ESPANOLA, N.M., Aug. 14--By the time you're a couple of years old, you know how to breathe and walk. So why do you need to read a book about it?
"You are what your breath is. Good breathing is a specific, fundamental aspect of life. People have forgotten," according to Yogi Bhajan, identified in the book "Breathwalk" (Broadway Books, June 2000) as spiritual leader of the Sikh religion in the Western Hemisphere.
The book offers a number of techniques designed to lead to "a revitalized body, mind and spirit," according to its title.
Bhajan taught the breathing techniques and their health benefits to Gurucharan Singh Khalsa, and the two wrote "Breathwalk." Bhajan lives at the Sikh center near Española, and Khalsa spends part of the year there to teach through its 3HO Foundation.
"Breathwalk" discusses the importance and techniques of deep breathing--a breath that expands the belly and rib cage and even lifts the collarbone. The book offers different patterns of breathing to be matched with each footstep as a person walks.
A person might breathe in smoothly for four steps and exhale for eight. Or inhale distinct puffs of air for each of four steps, and then whisper separate syllables on the exhale, with a different syllable for each of four steps.
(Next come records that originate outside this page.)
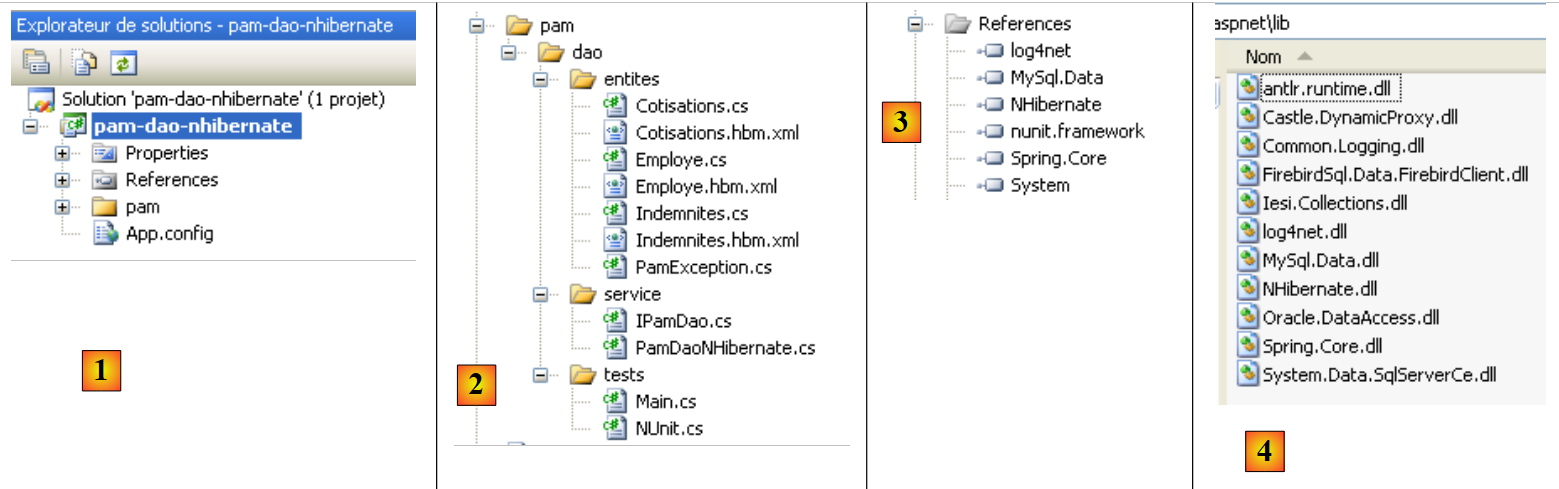The height and width of the screenshot is (489, 1559).
Task: Click the antlr.runtime.dll file icon
Action: 1247,88
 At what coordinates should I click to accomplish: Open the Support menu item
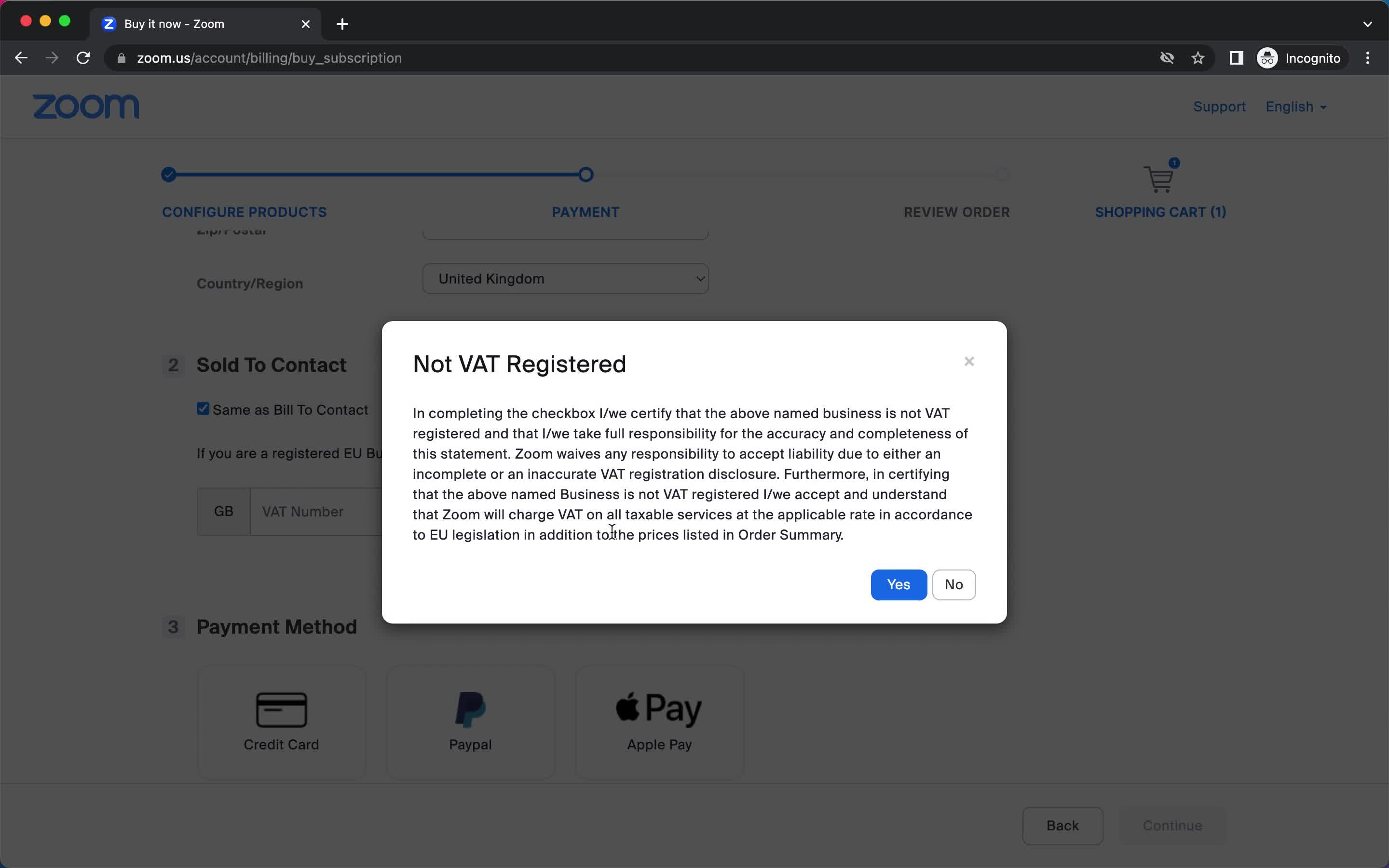point(1219,106)
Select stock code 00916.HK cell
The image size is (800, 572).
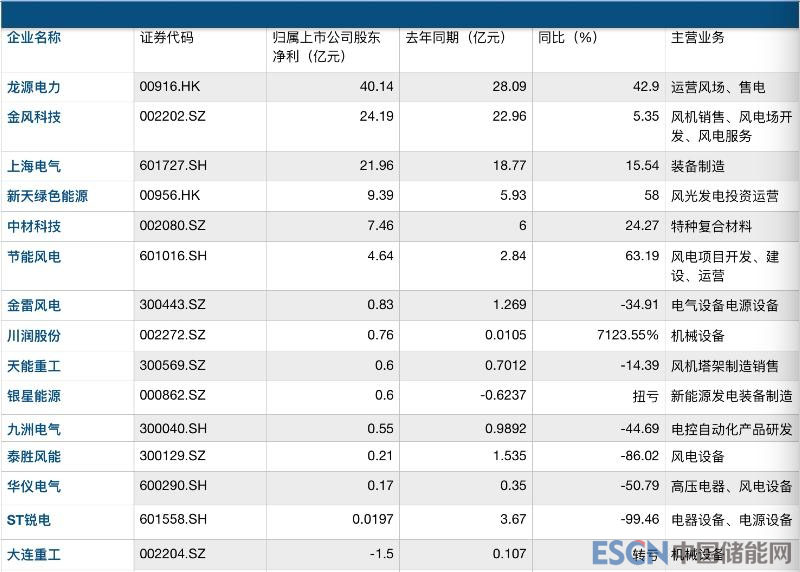[x=171, y=87]
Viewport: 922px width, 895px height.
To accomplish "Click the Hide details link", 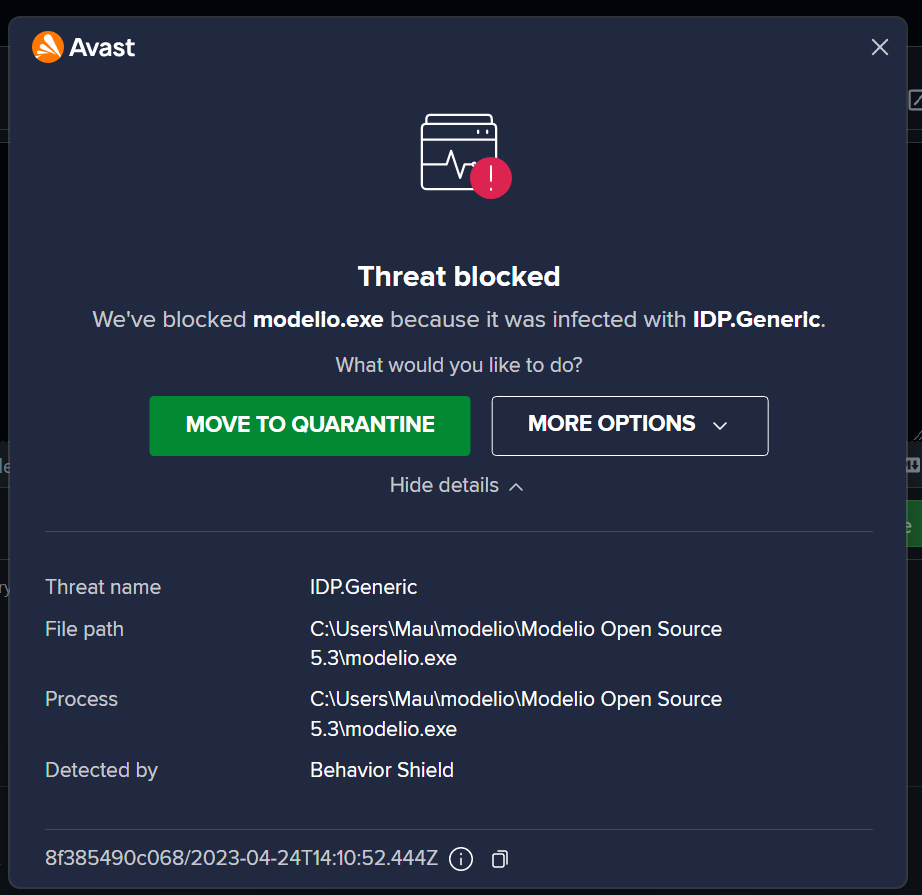I will [443, 485].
The different combinations are intended to help a person achieve different mental and emotional states, such as calm or energetic.
The breathwalk is preceded by some simple moves, again timed with a person's inhale and exhale, to prepare a person. The breathwalk is followed by an "innerwalk," one of a number of mental exercises that might re-create the experience of the walk, focus on different senses, or shift your perception of your breath to different parts of your body.
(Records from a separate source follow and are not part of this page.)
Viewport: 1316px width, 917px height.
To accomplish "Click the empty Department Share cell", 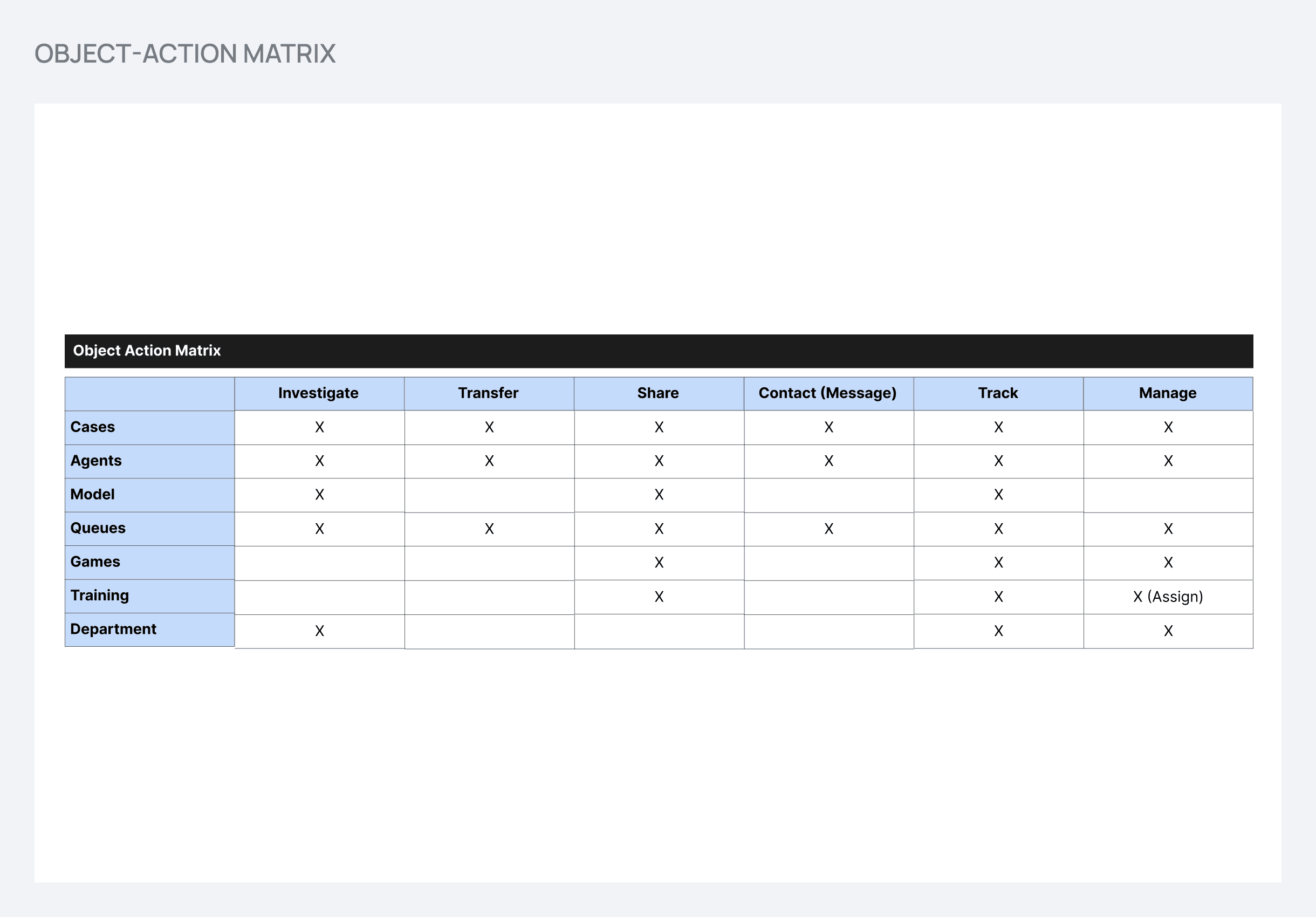I will coord(659,632).
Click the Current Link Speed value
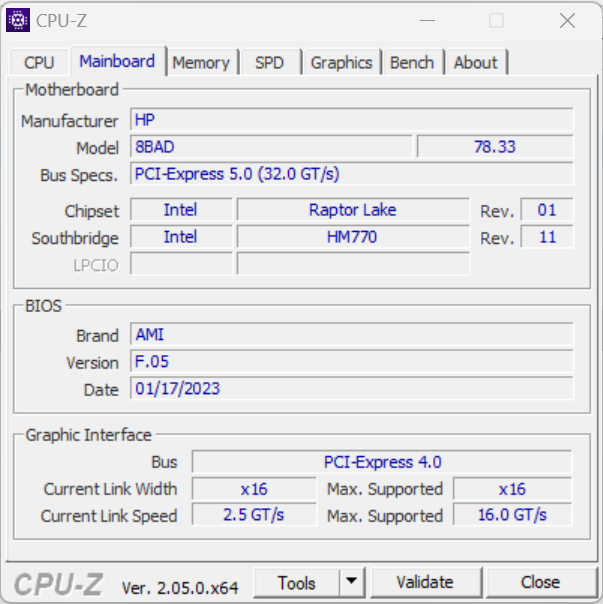This screenshot has width=603, height=604. (254, 515)
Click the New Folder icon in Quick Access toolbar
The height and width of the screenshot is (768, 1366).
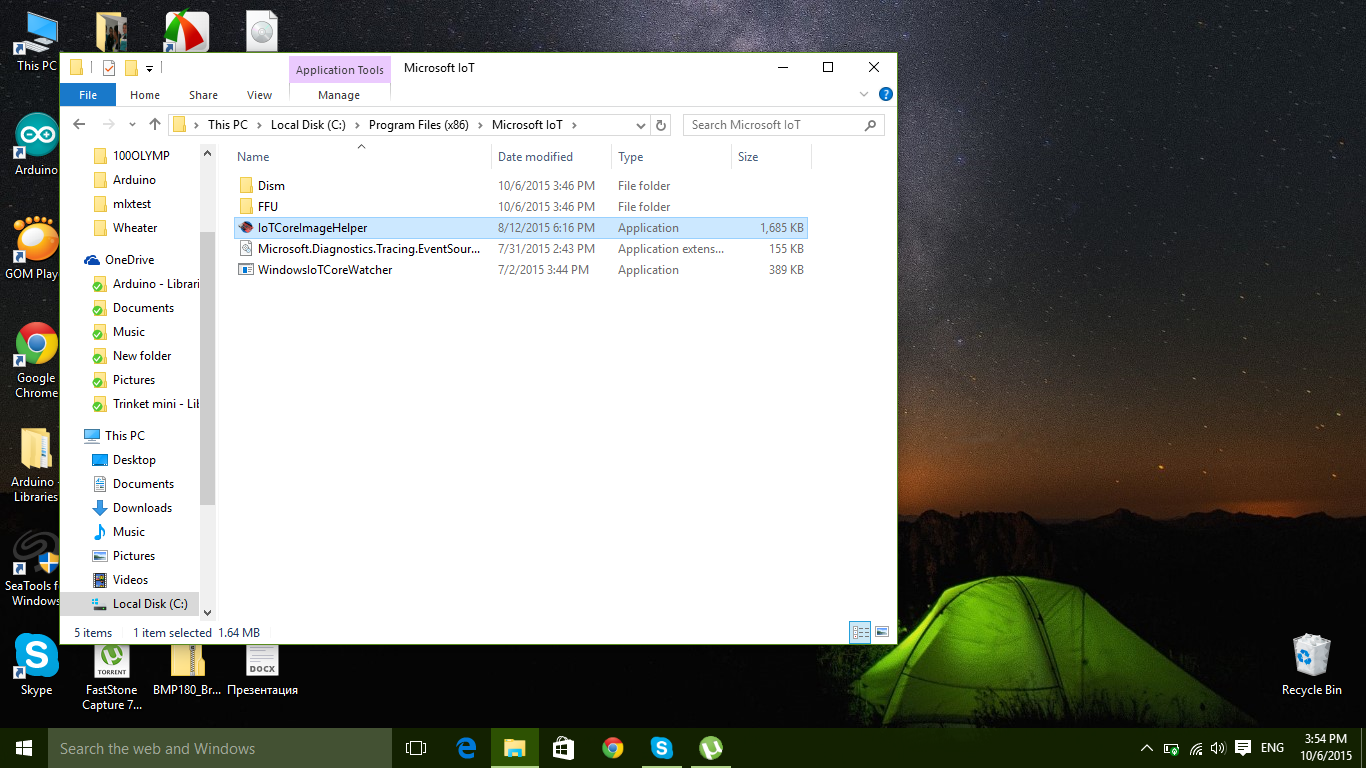point(132,67)
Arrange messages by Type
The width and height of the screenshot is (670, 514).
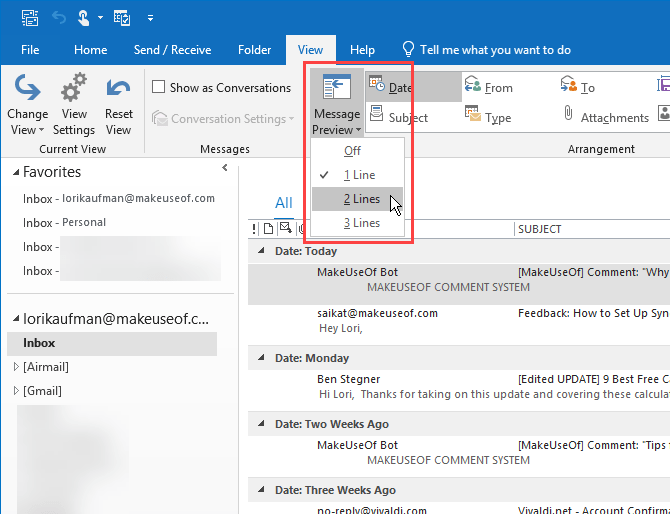488,117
"I love simple things that have a profound effect," said Khalsa, a business consultant based in Massachusetts who offers guidance on topics ranging from mastering stress to spurring creativity.
The breathwalk grew from his experiences as a psychotherapist, Khalsa said. People would come to see him with depression or anxiety, hunched over and slow in telling their story, he said. His studies with Bhajan inspired him to take clients out on a walk, encouraging deep breathing for about 20 minutes. All their problems weren't solved in one walk, but the experience visibly lifted a weight off their shoulders, he said.
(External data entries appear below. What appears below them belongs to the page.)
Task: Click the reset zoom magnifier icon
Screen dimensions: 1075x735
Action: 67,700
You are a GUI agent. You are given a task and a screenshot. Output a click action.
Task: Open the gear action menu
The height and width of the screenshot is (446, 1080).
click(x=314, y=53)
Khalsa said their energy, the flow of their thoughts, and the quality of their mind, all had improved. People were left with a feeling that they did have resources and options to handle their problems, he said.
And while the breathwalk approach springs from kundalini yoga, its basics are well-grounded in findings from Western medicine.
Many studies have suggested that some form of deep breathing and/or meditation are related to reduced anxiety or stress. Others have found that exercise, including walking, can reduce blood pressure and ease depression, among a number of positive changes.
The big difference between yoga and a breathwalk, though, is that while it might take 25 years of study to become a yogi, you can learn breathwalk in a day, Khalsa said.
"I teach this in corporations. You can do it between meetings," he said. "You can do it wherever you are."
Bhajan compared most people's lifestyles to putting leaded gas in a car designed for unleaded gas. People are living in abnormal ways, he said. "People are not getting the proper oxygenation, and their circulation is weak," he said.
"The question is: What are we doing to ourselves?" Bhajan said. "That's our idea, to let people know by doing something very simple, they can do a lot for themselves."